DATA TO EXAMINE section start

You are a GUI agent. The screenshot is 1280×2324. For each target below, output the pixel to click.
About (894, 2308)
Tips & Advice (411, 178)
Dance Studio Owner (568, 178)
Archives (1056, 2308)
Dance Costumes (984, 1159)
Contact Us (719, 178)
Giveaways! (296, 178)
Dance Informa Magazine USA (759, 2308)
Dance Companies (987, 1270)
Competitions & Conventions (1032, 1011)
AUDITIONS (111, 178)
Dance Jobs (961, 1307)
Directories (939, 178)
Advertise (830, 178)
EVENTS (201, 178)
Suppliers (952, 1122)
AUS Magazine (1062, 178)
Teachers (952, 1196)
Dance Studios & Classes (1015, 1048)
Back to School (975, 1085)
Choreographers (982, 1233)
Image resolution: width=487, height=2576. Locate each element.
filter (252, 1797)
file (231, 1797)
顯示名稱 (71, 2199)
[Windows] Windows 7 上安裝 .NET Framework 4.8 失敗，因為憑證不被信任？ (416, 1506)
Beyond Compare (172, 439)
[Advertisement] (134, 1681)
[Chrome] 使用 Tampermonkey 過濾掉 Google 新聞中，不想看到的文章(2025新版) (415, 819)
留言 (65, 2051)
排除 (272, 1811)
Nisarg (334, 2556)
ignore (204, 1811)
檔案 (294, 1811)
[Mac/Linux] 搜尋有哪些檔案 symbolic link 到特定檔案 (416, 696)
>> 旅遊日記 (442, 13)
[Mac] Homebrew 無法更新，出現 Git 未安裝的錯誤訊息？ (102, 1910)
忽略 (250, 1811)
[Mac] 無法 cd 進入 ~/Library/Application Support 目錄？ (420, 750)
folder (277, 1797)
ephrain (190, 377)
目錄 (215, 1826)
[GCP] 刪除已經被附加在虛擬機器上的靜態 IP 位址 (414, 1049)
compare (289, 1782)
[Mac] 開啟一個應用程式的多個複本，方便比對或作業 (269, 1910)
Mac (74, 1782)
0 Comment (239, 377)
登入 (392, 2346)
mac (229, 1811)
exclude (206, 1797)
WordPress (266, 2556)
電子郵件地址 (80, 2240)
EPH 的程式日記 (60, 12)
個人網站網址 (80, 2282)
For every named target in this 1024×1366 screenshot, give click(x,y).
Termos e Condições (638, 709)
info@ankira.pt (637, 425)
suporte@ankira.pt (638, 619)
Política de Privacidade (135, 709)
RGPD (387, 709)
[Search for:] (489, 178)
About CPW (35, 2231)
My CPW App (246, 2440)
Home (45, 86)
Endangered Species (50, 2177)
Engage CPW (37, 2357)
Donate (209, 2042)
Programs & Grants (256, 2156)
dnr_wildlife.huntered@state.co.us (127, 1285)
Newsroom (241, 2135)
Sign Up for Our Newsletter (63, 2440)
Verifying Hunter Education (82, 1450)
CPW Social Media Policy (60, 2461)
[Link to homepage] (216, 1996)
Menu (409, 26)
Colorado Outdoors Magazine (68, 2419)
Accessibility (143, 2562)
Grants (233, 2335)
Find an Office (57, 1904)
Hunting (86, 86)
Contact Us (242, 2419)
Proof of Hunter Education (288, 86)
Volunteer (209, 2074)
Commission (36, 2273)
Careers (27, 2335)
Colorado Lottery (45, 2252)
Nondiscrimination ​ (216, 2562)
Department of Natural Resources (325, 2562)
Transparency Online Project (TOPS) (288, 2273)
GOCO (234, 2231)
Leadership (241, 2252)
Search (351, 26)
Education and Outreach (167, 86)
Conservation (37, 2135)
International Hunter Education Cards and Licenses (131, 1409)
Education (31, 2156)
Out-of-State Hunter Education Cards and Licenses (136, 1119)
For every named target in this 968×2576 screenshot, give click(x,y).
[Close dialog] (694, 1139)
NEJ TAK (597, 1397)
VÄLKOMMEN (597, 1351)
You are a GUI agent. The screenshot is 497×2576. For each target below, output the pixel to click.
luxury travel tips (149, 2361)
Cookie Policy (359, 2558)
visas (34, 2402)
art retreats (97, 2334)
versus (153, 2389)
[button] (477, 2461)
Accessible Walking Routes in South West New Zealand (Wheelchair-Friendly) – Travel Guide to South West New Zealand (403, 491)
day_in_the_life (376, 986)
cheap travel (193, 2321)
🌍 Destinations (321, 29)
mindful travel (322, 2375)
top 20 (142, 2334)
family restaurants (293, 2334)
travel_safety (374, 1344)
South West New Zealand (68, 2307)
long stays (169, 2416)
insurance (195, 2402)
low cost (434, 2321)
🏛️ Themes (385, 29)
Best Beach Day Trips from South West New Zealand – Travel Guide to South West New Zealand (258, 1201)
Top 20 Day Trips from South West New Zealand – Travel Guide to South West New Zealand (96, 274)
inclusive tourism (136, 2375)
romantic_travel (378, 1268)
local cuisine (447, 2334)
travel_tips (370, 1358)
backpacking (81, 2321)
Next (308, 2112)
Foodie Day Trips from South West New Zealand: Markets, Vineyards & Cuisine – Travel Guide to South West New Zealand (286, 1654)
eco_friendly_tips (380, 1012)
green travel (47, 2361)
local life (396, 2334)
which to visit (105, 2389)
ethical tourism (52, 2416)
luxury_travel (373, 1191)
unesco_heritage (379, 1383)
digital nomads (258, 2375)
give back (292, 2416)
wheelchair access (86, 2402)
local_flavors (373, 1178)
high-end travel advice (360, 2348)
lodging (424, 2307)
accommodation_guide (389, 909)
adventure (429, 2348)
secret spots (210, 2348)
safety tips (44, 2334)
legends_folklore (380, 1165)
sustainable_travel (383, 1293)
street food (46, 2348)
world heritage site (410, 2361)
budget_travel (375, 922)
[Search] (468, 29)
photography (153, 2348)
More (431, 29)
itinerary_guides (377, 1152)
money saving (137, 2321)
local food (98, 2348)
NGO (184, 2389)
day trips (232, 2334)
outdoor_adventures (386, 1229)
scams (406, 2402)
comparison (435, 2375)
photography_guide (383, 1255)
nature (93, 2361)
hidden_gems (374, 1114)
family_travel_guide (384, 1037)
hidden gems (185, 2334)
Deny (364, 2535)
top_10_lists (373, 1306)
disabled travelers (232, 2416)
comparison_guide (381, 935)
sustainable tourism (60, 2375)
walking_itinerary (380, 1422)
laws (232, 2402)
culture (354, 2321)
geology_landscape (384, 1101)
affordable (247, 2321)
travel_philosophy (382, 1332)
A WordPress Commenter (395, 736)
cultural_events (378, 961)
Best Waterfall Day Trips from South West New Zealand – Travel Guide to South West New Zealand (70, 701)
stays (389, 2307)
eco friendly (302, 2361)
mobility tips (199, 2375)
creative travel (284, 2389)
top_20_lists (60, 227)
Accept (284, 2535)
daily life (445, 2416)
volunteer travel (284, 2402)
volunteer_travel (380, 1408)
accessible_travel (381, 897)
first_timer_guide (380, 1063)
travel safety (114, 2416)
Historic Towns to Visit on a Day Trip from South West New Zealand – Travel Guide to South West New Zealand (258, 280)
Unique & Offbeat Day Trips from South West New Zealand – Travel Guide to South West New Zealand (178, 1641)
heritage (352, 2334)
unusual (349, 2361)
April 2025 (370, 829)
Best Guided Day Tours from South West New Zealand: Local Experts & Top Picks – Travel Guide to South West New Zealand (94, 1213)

DATA TO EXAMINE section end

= WHAT IS NEEDED =
In this exercise, copy only the lines from the opening line of the material through the line where "Choreographers (982, 1233)" appears.

= REPLY =
You are a GUI agent. The screenshot is 1280×2324. For each target below, output the pixel to click.
About (894, 2308)
Tips & Advice (411, 178)
Dance Studio Owner (568, 178)
Archives (1056, 2308)
Dance Costumes (984, 1159)
Contact Us (719, 178)
Giveaways! (296, 178)
Dance Informa Magazine USA (759, 2308)
Dance Companies (987, 1270)
Competitions & Conventions (1032, 1011)
AUDITIONS (111, 178)
Dance Jobs (961, 1307)
Directories (939, 178)
Advertise (830, 178)
EVENTS (201, 178)
Suppliers (952, 1122)
AUS Magazine (1062, 178)
Teachers (952, 1196)
Dance Studios & Classes (1015, 1048)
Back to School (975, 1085)
Choreographers (982, 1233)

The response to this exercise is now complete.